Scope of work. Should mostly pass. At minimum, the section should open with a benefit framing and have benefit translations woven into the major scope items.

Pricing. Should pass through the tier descriptions. “Includes 3 revision rounds” is weak. “Includes 3 revision rounds so the final version actually matches your vision instead of approximating it” is stronger.

Timeline. Doesn’t need to pass. Timelines are structural.

Terms. Doesn’t need to pass. Terms are legal.

Apply the test most strictly to the persuasive sections. Skip it for the structural ones.

A worked example

Here’s a typical scope item, before and after.

Before (fails the ‘so what’ test):

Includes setup of Google Analytics 4 with custom events for form submissions, button clicks, and scroll depth.

After (passes):

Includes setup of Google Analytics 4 with custom events for form submissions, button clicks, and scroll depth, so you can see exactly which parts of the page are driving conversions and which parts are losing people, instead of guessing.

The feature is identical. The benefit translation, “see exactly which parts are driving conversions vs. losing people, instead of guessing”, answers the so-what question directly.

The benefit framing also makes the deliverable feel intentional rather than incidental. The client now understands why this is in the scope, which makes them more likely to value it.

What over-applying the ‘so what’ test looks like

A proposal where every single sentence ends with “so you can…” starts feeling like a hard-sell sales letter. Restraint matters.

A few rules:

  • Apply at the section level, not the sentence level
  • Aim for one or two clear benefit translations per major section, not one per line
  • Vary the framing language (don’t use “so you can” three times in a row)
  • Let some structural lines stay structural

The discipline is meant to surface the most important benefit translations, not to convert the entire document into marketing copy. Done well, it’s invisible. Done badly, it reads like a landing page.

Benefits vs. outcomes, when to use which

Benefits are concrete and immediate. Outcomes are downstream and emotional.

Both are useful. The strongest translations combine them:

Saves you 5 hours a week (benefit) so you can finally take Fridays off without falling behind (outcome).

The benefit anchors the translation in something verifiable. The outcome adds the emotional payoff that makes the client actually want it.

If you can only include one, use the benefit for analytical buyers (engineers, finance, ops) and the outcome for emotional buyers (founders, marketers, creatives). Most freelance proposals serve mixed audiences, so include both.

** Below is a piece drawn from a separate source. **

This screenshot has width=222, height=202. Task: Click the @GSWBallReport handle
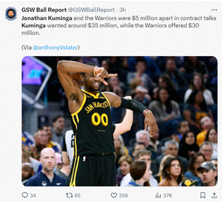point(91,10)
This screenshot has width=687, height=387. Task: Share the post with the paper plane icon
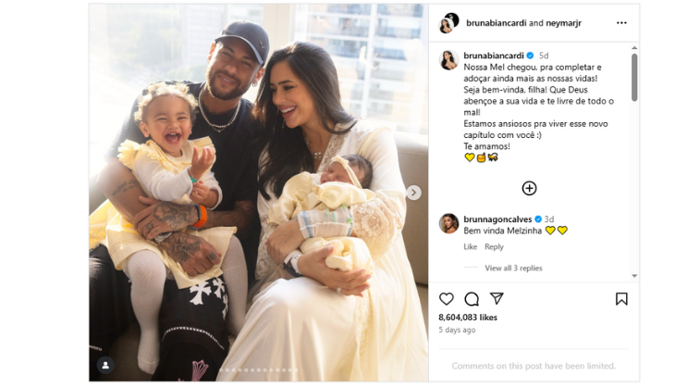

The ‘so what’ test as a writing default

The fastest way to improve future proposals is to bake the proposal benefit not feature discipline into how you write the first draft. Two habits help:

Write deliverables and benefit translations as pairs. When you list a deliverable, immediately write the benefit alongside it. Don’t let the deliverable land alone.

Read the proposal one final time before sending, asking ‘so what?’ at each section break. Five extra minutes that consistently catches the weakest spots.

With practice, you stop having to run the test as a separate audit. The translation becomes automatic, and your proposals start passing the test on first draft.

That’s the goal: proposals that read as outcomes-first by default, with features in the supporting role they belong in. Clients buy outcomes. Write proposals that sell them.